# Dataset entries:
□ □ □ □ □ □ □

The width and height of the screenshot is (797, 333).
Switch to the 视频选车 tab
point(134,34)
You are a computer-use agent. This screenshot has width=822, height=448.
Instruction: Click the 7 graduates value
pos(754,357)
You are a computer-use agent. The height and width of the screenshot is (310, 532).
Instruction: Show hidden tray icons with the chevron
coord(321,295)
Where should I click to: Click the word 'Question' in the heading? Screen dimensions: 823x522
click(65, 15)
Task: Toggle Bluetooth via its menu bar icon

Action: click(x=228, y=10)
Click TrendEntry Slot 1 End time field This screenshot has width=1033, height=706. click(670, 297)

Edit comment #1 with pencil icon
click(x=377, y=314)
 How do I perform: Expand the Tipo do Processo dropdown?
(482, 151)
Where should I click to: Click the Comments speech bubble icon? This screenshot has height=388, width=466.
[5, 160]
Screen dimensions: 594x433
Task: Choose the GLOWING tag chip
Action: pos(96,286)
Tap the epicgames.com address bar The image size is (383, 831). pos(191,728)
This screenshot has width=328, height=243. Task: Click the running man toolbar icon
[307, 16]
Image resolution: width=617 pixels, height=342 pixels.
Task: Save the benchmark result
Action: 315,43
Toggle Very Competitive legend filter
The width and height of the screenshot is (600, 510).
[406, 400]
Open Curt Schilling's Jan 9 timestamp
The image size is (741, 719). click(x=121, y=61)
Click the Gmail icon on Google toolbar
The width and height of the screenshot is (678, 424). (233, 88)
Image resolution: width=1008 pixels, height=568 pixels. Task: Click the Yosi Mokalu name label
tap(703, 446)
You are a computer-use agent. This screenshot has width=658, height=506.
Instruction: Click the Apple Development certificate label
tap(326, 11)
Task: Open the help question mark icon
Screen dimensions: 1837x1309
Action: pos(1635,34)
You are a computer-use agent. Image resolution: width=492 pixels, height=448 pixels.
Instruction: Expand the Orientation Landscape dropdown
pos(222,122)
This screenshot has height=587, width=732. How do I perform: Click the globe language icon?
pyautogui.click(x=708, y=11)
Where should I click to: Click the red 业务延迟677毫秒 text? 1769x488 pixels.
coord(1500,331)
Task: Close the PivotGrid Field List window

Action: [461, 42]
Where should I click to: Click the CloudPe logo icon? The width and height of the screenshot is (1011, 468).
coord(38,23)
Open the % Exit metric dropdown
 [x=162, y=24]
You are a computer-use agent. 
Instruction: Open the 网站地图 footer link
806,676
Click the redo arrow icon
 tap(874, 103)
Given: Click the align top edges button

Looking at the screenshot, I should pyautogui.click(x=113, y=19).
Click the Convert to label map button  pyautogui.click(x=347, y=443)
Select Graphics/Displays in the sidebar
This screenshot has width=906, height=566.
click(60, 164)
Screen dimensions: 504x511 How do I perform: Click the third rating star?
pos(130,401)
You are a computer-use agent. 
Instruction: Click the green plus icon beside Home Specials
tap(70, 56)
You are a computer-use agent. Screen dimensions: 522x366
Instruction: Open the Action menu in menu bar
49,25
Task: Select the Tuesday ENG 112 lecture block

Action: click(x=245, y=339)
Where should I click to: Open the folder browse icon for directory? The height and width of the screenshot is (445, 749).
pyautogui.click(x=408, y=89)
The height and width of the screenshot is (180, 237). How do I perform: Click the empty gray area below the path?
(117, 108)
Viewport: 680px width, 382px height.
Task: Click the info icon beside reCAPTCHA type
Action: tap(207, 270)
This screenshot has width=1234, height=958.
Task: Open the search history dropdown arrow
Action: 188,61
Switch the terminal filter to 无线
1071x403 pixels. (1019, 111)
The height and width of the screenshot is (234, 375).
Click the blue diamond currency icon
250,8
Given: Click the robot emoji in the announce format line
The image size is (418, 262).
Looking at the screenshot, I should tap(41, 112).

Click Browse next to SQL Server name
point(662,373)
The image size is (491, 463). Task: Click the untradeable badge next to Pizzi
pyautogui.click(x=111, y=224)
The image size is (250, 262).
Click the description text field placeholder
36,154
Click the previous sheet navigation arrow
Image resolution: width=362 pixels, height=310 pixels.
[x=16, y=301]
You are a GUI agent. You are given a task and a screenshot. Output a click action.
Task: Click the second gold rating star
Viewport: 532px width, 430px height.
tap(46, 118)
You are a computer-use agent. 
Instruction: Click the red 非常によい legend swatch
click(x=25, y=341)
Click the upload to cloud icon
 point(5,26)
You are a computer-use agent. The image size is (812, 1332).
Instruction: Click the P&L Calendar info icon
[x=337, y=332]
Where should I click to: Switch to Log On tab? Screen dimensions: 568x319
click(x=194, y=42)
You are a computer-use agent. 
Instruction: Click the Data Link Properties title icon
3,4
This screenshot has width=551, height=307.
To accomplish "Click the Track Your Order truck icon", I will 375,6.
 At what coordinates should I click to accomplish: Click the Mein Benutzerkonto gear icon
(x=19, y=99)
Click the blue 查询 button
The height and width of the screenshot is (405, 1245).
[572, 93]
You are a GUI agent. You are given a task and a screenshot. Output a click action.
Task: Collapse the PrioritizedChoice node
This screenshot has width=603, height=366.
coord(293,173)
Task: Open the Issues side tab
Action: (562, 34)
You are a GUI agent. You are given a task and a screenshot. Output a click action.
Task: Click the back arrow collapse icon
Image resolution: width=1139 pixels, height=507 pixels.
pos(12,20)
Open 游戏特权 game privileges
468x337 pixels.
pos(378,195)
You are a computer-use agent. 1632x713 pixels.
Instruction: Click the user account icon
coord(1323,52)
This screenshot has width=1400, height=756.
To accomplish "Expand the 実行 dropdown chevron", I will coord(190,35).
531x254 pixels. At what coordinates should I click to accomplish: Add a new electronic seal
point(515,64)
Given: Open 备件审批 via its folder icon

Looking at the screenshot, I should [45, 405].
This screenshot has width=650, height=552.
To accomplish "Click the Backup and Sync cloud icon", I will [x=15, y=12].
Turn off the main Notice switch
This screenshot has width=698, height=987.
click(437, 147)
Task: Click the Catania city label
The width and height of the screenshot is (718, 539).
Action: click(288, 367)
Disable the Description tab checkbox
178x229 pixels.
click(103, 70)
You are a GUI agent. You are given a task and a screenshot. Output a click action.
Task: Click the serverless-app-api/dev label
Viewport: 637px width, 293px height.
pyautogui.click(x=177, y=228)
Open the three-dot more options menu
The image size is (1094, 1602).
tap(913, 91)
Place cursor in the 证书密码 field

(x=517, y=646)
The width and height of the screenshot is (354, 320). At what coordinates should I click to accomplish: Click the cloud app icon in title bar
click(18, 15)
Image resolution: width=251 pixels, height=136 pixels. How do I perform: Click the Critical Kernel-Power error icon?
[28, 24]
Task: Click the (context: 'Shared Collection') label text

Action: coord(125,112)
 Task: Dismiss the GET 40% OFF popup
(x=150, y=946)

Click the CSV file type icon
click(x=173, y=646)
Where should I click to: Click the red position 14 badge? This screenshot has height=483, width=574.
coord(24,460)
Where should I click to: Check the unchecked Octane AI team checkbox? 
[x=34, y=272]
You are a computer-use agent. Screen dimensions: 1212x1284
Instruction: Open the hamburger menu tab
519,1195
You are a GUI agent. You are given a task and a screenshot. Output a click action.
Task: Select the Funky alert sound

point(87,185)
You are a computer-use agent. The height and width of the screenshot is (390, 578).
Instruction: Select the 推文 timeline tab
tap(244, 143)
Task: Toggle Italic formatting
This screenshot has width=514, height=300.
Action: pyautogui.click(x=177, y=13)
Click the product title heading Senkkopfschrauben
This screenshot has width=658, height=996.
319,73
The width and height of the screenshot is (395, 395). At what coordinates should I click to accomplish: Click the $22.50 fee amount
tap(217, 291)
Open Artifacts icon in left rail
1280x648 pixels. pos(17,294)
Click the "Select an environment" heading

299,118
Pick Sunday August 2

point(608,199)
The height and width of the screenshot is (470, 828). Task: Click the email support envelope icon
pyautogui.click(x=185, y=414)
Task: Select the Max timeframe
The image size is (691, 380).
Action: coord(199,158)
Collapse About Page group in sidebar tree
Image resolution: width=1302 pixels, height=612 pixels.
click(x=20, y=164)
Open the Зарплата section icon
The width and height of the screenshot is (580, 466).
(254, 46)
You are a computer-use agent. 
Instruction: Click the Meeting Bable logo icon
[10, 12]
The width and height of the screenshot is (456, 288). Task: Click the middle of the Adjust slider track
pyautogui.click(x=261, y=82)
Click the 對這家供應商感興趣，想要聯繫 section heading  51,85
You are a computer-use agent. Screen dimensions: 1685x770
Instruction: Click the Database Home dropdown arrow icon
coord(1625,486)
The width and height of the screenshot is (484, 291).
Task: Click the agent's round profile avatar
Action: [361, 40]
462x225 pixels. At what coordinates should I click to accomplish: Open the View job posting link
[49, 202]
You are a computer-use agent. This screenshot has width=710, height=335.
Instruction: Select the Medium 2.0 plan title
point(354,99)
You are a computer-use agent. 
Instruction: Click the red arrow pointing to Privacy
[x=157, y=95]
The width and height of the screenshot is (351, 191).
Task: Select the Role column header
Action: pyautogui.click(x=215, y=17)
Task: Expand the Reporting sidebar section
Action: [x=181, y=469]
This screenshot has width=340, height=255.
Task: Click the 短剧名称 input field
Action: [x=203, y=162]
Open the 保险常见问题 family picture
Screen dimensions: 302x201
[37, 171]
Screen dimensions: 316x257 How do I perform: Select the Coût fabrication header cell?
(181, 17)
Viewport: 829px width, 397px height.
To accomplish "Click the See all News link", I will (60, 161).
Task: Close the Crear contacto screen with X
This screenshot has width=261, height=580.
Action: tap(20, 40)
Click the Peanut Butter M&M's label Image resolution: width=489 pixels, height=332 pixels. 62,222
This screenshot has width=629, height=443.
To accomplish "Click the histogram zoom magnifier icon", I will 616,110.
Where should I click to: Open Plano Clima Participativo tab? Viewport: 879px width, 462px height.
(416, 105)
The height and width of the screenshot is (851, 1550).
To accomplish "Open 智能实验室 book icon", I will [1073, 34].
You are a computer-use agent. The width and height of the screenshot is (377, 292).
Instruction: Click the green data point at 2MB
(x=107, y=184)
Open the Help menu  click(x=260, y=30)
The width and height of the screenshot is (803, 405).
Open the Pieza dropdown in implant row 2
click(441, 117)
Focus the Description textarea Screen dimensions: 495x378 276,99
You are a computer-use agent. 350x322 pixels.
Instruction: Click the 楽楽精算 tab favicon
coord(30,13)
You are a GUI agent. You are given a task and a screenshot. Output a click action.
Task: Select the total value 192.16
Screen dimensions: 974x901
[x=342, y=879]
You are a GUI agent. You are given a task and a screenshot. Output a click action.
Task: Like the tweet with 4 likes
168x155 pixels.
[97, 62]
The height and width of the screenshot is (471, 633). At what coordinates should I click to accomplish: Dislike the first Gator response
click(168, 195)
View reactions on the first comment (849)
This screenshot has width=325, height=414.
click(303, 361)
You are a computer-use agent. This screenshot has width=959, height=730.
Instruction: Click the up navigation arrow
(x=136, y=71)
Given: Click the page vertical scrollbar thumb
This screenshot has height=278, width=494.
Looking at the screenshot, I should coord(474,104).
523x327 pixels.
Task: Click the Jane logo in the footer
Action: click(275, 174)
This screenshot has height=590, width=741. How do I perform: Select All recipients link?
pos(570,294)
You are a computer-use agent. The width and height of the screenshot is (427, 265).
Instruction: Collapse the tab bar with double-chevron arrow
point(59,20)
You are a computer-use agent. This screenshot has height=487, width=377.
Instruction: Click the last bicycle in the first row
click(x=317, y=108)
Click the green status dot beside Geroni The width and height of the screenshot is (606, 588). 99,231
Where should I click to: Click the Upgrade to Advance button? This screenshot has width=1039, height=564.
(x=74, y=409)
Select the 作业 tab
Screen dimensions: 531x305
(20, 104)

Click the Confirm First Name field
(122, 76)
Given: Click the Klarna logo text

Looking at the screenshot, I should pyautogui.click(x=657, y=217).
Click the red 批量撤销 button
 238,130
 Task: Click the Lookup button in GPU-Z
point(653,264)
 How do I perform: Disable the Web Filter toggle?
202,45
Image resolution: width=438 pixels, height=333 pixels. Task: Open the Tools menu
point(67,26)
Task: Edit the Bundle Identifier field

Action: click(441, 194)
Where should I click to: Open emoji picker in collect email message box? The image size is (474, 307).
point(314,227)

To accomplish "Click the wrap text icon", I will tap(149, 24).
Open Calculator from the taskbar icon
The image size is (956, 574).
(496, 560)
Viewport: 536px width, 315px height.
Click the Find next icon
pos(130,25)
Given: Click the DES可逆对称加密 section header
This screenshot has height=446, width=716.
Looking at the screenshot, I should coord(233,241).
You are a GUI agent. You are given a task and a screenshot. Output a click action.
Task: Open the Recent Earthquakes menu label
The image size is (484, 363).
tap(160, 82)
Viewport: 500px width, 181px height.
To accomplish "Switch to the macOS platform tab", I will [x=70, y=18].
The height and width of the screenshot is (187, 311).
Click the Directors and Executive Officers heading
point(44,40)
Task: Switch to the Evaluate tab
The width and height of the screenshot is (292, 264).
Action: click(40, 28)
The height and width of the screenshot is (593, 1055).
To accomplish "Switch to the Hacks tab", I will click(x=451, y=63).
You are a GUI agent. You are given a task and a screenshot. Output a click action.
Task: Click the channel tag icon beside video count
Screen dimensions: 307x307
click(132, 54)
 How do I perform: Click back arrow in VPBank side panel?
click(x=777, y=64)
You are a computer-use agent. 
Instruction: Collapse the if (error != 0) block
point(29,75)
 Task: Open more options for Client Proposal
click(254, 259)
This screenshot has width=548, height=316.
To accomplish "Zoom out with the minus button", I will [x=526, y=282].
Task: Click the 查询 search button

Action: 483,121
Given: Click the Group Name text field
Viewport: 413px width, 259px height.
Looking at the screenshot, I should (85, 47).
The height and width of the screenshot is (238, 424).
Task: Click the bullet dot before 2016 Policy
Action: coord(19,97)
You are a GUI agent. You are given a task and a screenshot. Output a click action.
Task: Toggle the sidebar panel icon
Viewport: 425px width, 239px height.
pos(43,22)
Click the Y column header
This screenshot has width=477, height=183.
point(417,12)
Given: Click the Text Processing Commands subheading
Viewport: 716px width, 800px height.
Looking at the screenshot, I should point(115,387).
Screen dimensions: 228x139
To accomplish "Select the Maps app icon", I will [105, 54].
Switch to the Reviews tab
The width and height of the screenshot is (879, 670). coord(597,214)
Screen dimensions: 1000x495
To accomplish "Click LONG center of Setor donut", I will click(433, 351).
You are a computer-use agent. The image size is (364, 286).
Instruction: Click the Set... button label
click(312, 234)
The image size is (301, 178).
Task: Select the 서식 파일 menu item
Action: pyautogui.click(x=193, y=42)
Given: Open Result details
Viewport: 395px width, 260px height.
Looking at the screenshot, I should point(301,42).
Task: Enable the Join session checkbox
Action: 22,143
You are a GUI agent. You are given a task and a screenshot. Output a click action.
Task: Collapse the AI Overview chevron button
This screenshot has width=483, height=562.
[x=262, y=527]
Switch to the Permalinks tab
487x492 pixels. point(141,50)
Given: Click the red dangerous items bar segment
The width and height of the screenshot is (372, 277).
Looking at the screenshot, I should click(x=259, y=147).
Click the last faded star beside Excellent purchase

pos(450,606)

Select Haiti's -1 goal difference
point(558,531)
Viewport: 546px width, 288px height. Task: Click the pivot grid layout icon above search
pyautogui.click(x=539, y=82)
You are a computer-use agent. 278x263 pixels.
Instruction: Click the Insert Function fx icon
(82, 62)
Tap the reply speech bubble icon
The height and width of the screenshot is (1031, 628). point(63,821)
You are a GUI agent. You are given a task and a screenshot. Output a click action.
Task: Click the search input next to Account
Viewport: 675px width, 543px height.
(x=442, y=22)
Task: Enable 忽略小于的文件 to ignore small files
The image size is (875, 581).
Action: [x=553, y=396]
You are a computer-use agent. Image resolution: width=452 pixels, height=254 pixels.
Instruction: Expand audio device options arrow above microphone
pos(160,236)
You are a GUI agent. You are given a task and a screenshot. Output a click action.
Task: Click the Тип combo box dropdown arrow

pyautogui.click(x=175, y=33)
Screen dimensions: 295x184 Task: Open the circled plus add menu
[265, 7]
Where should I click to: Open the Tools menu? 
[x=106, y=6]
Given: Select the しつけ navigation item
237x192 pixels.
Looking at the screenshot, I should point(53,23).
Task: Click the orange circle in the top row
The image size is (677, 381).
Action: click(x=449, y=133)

□ □ □ □ □ □ □

# THE TASK:
Starting at the line above that holds "Instruction: Click the green data" and ending at the line that holds "View reactions on the first comment (849)", transcribe each line exactly and include no other lines.

# OUTPUT OF THE TASK:
Instruction: Click the green data point at 2MB
(x=107, y=184)
Open the Help menu  click(x=260, y=30)
The width and height of the screenshot is (803, 405).
Open the Pieza dropdown in implant row 2
click(441, 117)
Focus the Description textarea Screen dimensions: 495x378 276,99
You are a computer-use agent. 350x322 pixels.
Instruction: Click the 楽楽精算 tab favicon
coord(30,13)
You are a GUI agent. You are given a task and a screenshot. Output a click action.
Task: Select the total value 192.16
Screen dimensions: 974x901
[x=342, y=879]
You are a GUI agent. You are given a task and a screenshot. Output a click action.
Task: Like the tweet with 4 likes
168x155 pixels.
[97, 62]
The height and width of the screenshot is (471, 633). At what coordinates should I click to accomplish: Dislike the first Gator response
click(168, 195)
View reactions on the first comment (849)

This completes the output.